The research efforts in the Sabaawy laboratory are focused on studying normal and cancer stem cells using primary human cancer cells and mouse models, in combination with the zebrafish. These studies aim to dissect stem cell developmental pathways subverted in normal stem cell development, and how cancer stem cells divert from these regulatory pathways. One major pathway for research focus in the lab is to identify targets for modifying self-renewal of normal and cancer stem cells. Using genome-wide modifier screens in conjunction transgenic and xenograft approaches, the laboratory is generating zebrafish models of several different cancers, including the major subtypes of human myeloid and lymphoid leukemias.
One in three children with pre-B acute lymphoblastic leukemia (ALL) carries the t(12;21) translocation marker, making it the most common genetic defect in all childhood cancer, and one that is also found in leukemic blood from adult ALL. The laboratory generated zebrafish with this t(12;21) translocation. These transgenic zebrafish that carry the human fusion develop leukemias similar to human pre-B ALL. Recently, we have also generated zebrafish that have translocations from the endogenous zebrafish sequences. Chemical and genetic modifier screens using tumor-prone zebrafish lines may ultimately reveal mutant genes or drugs that can suppress or modify disease progression.
Additionally, the laboratory is collaborating with several Cancer Institute investigators to utilize zebrafish in human tumor initiating cell xenografts, in an effort to predict the tumor response to therapy in a precision medicine approach. Through the combination of translational and drug discovery strategies, we hope to uncover novel genes and targets for the development of small molecule inhibitors that are more effective as cancer therapies.
A parallel research effort in the Sabaawy laboratory is to study human mesenchymal stroma cell (MSC)-based therapy and transplantation in regenerative medicine. Cell therapy using stem cells for regeneration of a failing organ or injury repair is a promising approach. We are utilizing zebrafish reporter lines with spinal cord injury to study the dynamics of human MSC-mediated repair. These studies support the ongoing collaboration on international trials for utilizing MSCs cell therapy for injury repair.
Hatem E. Sabaawy, MD, PhD is an assistant professor of medicine at Rutgers Robert Wood Johnson Medical School, an assistant professor of cellular and molecular pharmacology at the Rutgers Graduate School of Biomedical Sciences, director of the Cell and Gene Therapy Good Manufacturing Practice Facility at RWJMS, a member of the executive committee of the Stem Cell Institute of New Jersey, and a principal investigator at Rutgers Cancer Institute of New Jersey (CINJ) Molecular and Regenerative Medicine program.
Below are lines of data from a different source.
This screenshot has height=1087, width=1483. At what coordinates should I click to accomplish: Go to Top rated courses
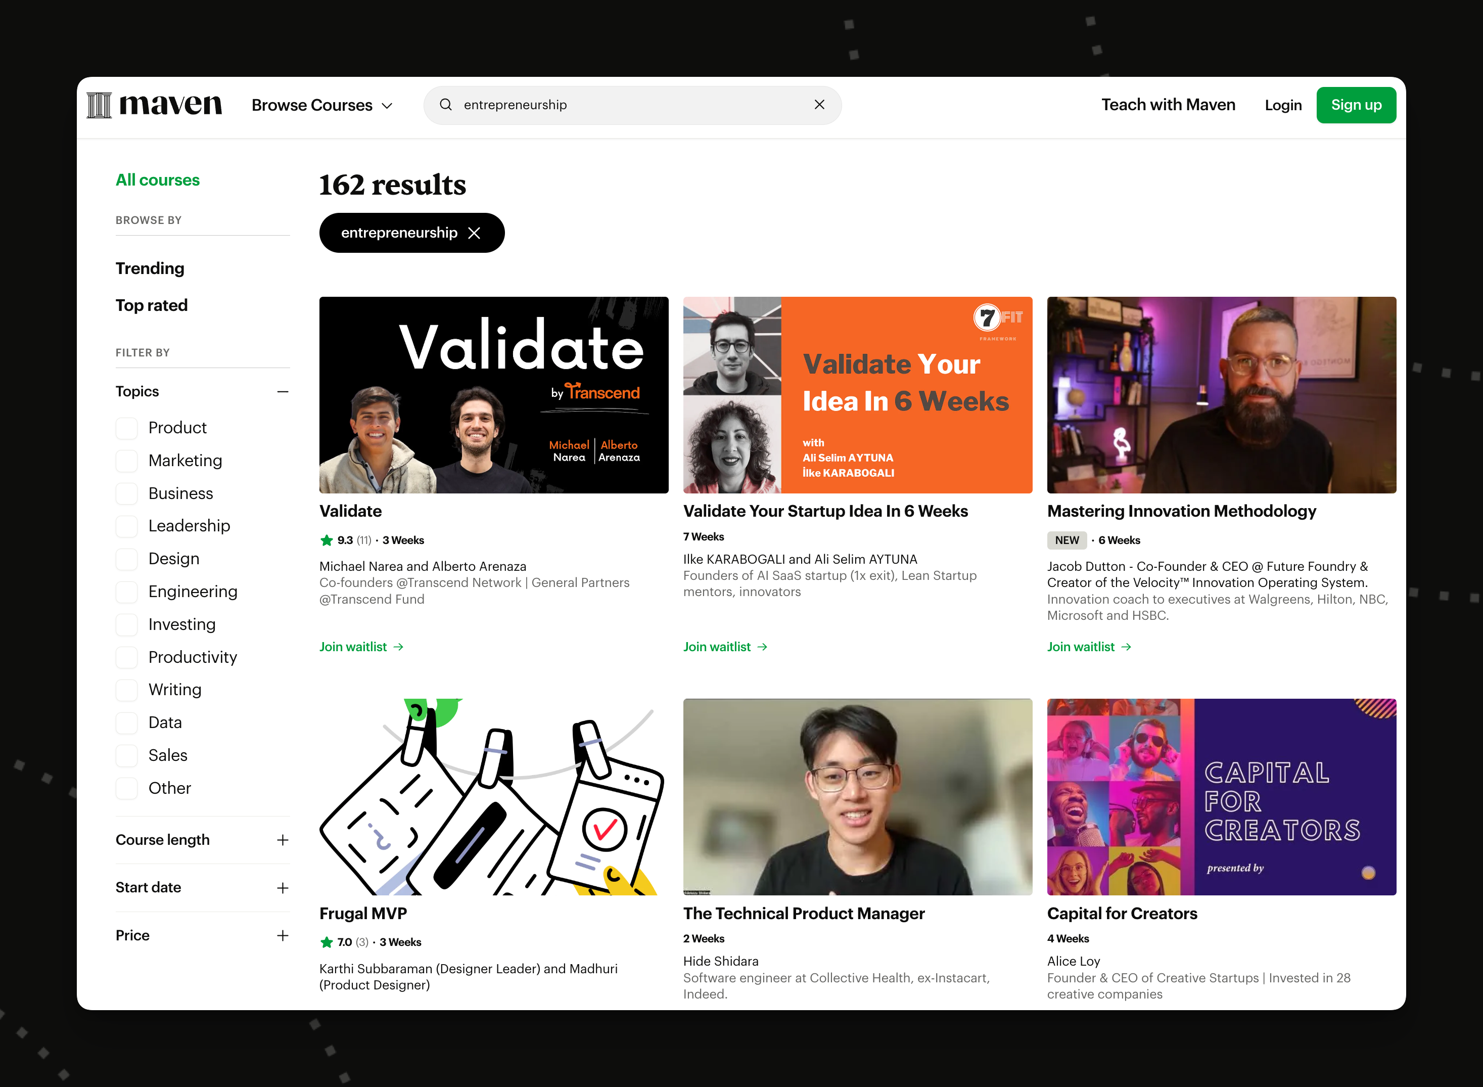point(152,305)
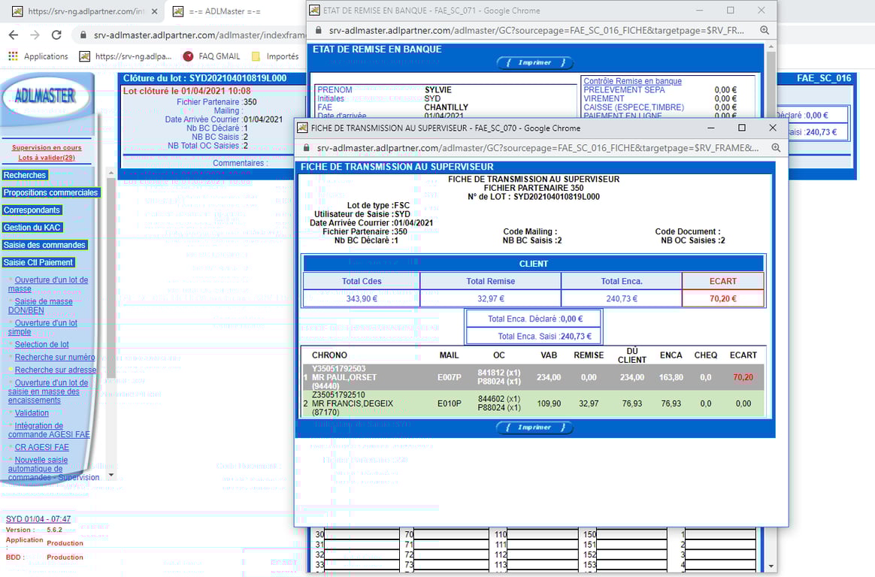This screenshot has height=577, width=875.
Task: Close the srv-ng.adlpartner.com browser tab
Action: [x=154, y=12]
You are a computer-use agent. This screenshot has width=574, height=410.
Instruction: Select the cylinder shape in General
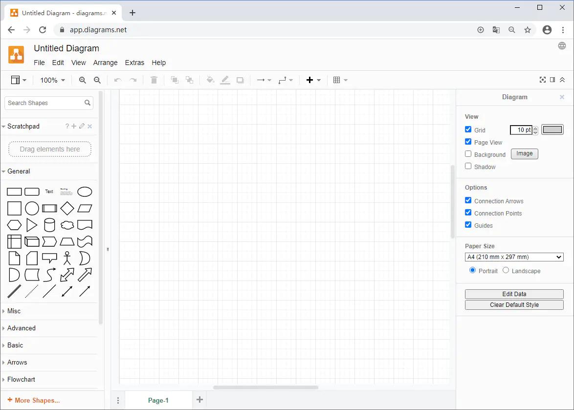(x=49, y=225)
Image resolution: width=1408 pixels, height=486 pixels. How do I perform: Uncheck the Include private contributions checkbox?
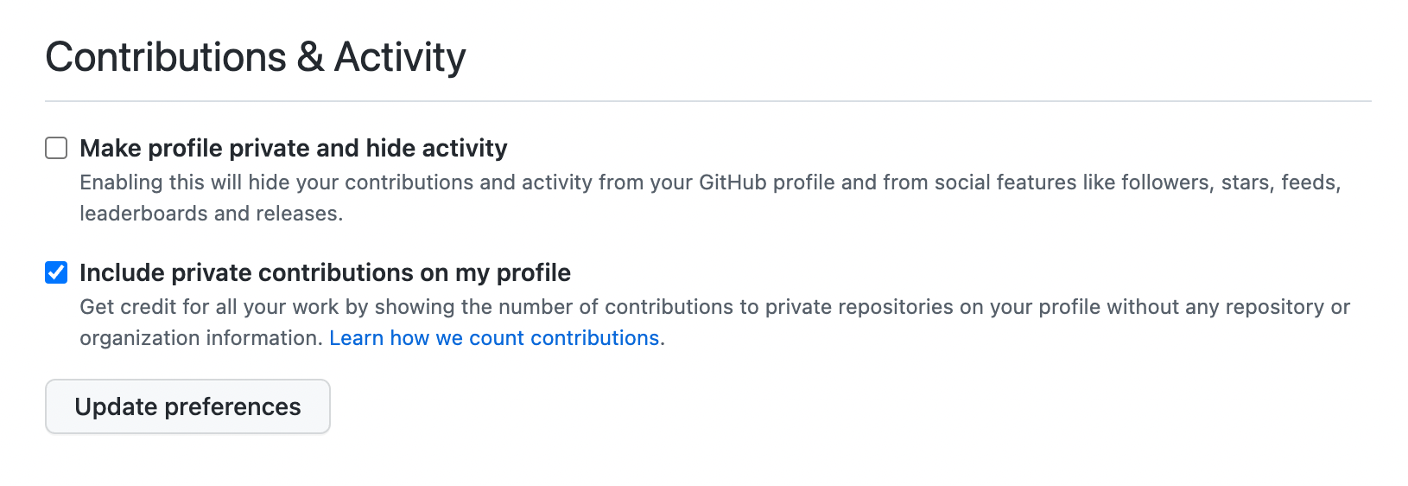click(x=56, y=272)
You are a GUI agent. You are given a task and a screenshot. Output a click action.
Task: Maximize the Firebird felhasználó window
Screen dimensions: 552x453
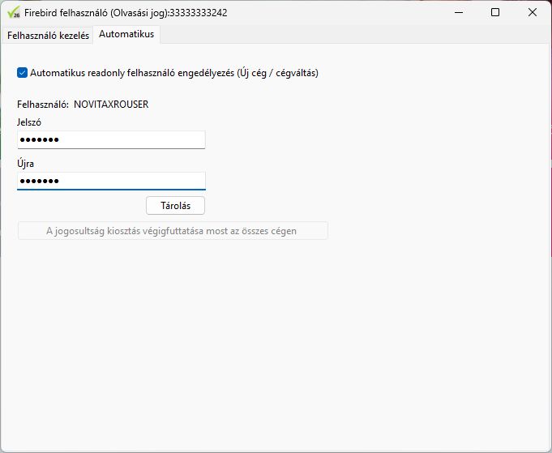(x=495, y=12)
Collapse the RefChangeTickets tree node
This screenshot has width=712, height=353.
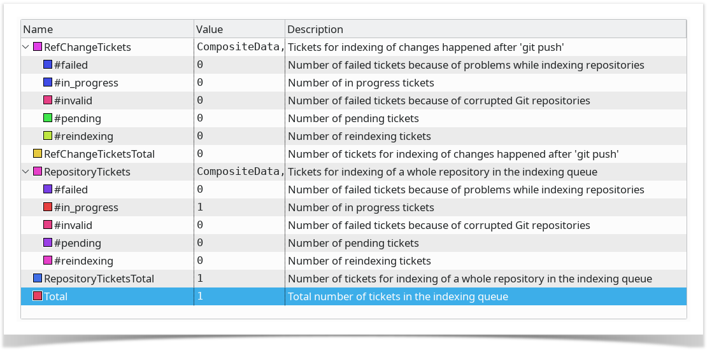[x=26, y=46]

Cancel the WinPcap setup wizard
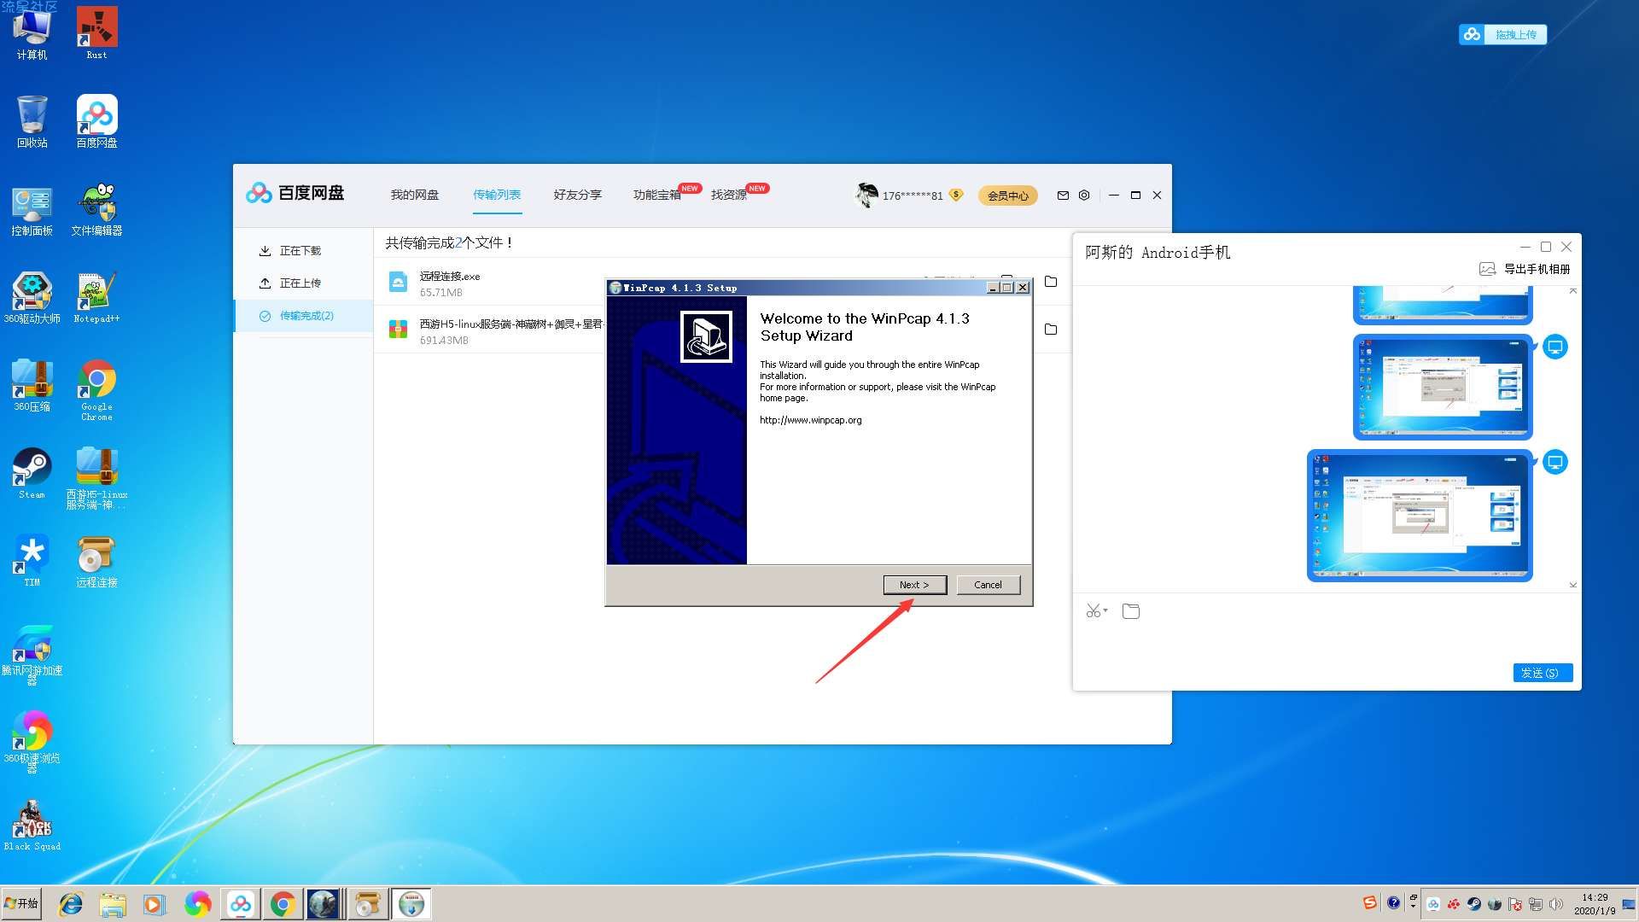(x=988, y=585)
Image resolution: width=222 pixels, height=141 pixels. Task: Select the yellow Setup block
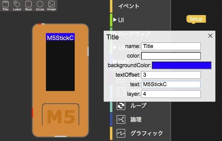coord(196,19)
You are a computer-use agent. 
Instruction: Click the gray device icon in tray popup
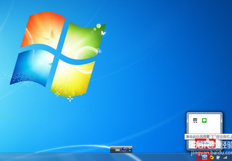[x=195, y=120]
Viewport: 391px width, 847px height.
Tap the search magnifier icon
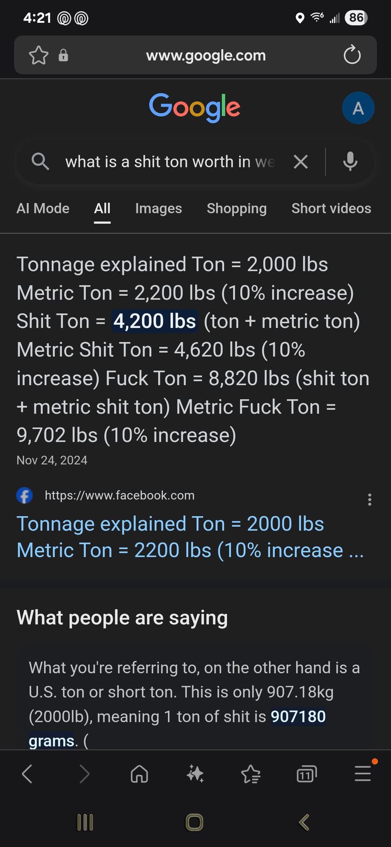pyautogui.click(x=40, y=161)
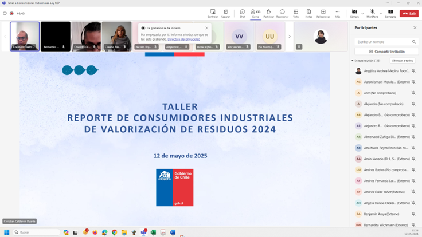Collapse the 'En esta reunión (133)' list

(353, 60)
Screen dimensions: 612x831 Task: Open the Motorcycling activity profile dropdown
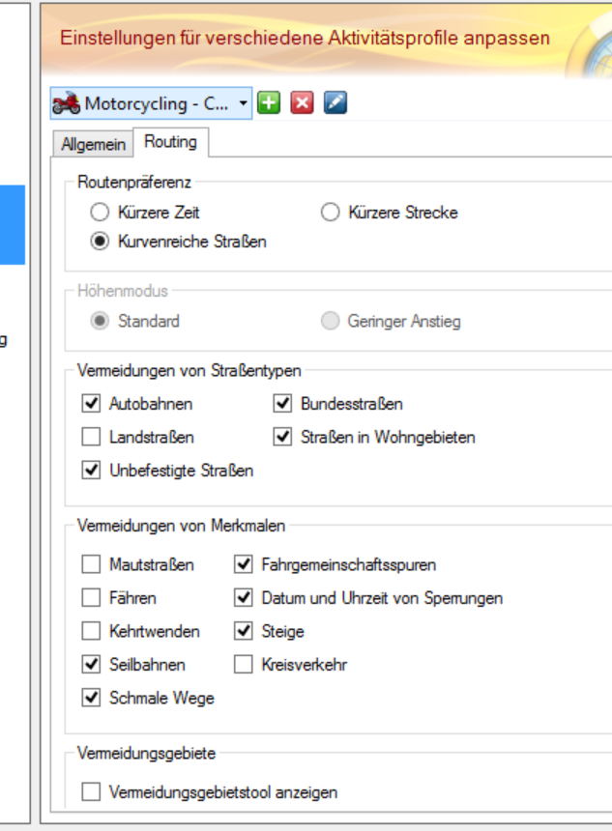coord(243,103)
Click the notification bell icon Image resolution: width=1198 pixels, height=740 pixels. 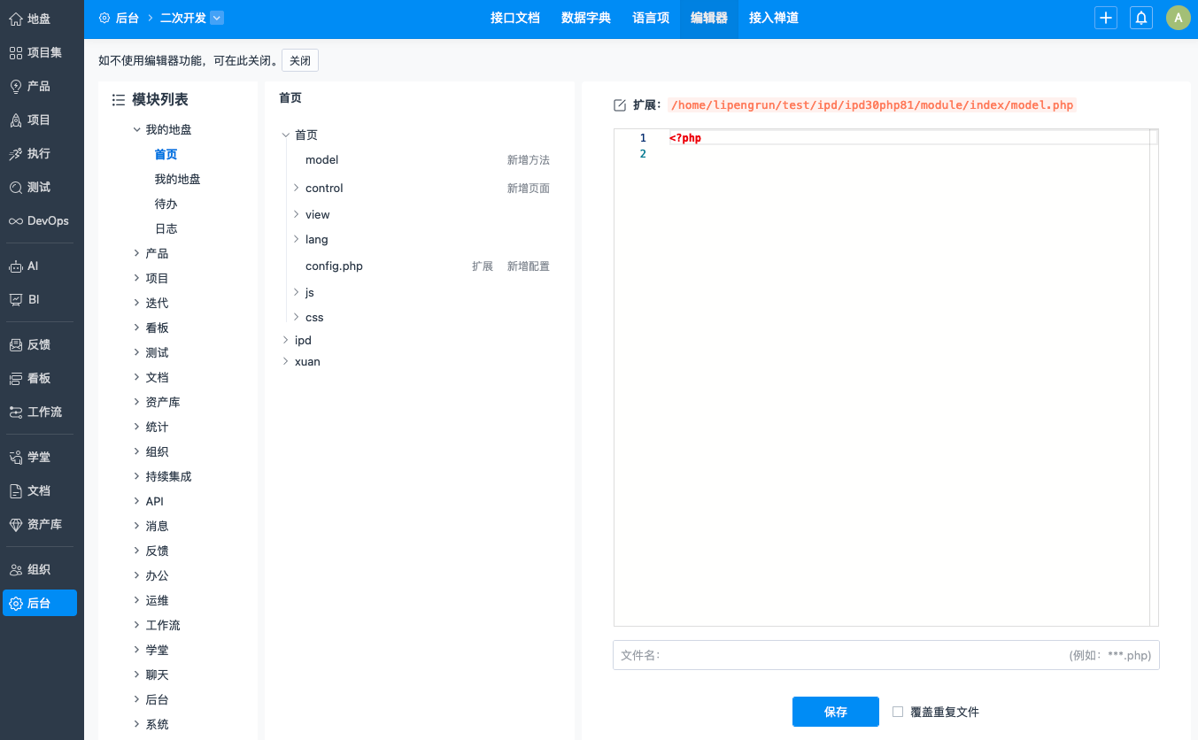pos(1141,18)
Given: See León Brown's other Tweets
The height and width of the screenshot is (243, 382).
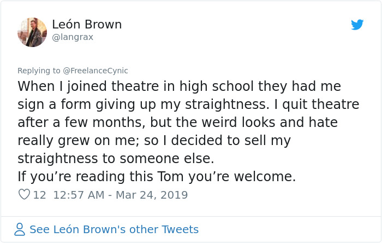Looking at the screenshot, I should click(x=114, y=229).
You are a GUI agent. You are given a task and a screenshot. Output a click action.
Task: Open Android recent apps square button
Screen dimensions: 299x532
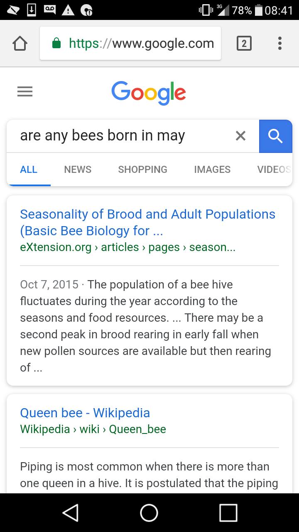click(x=228, y=512)

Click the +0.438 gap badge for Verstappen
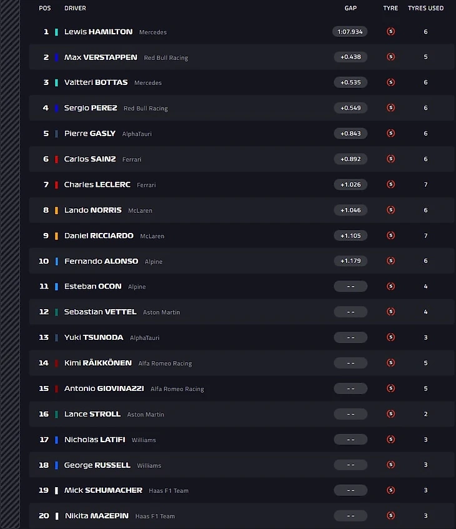350,57
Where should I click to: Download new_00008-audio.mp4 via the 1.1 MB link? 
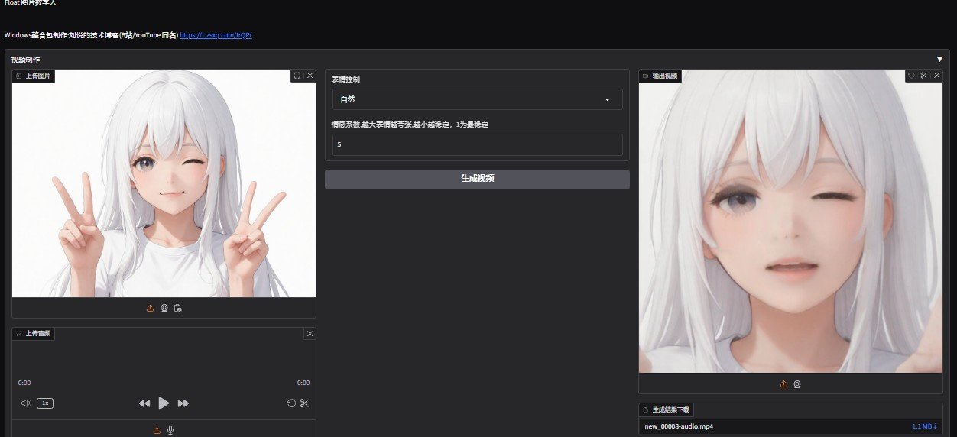[x=924, y=426]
He had his medical residency and graduate training at Cairo University Hospitals in Cairo, Egypt, and New York Medical College in Valhalla, NY in clinical Hematology with PhD in Genetic Pharmacology from the Gene Therapy program at New York Medical College. Dr. Sabaawy went on to complete a fellowship at the Transplantation and Immunology Branch of the Center for Cancer Research at the National Institutes of Health (NIH) and the National Cancer Institute (NCI) in Bethesda, MD.
His work at the Cancer Institute of New Jersey focuses on translational research studies of normal hematopoietic stem cells and tumor stem cell development utilizing mouse and zebrafish models. The studies received national funding from the National Institutes of Health and the Department of Defense. These studies aim to identify stem cell targets, genetic modifiers and small molecule inhibitors that would ultimately improve cancer patients' survival.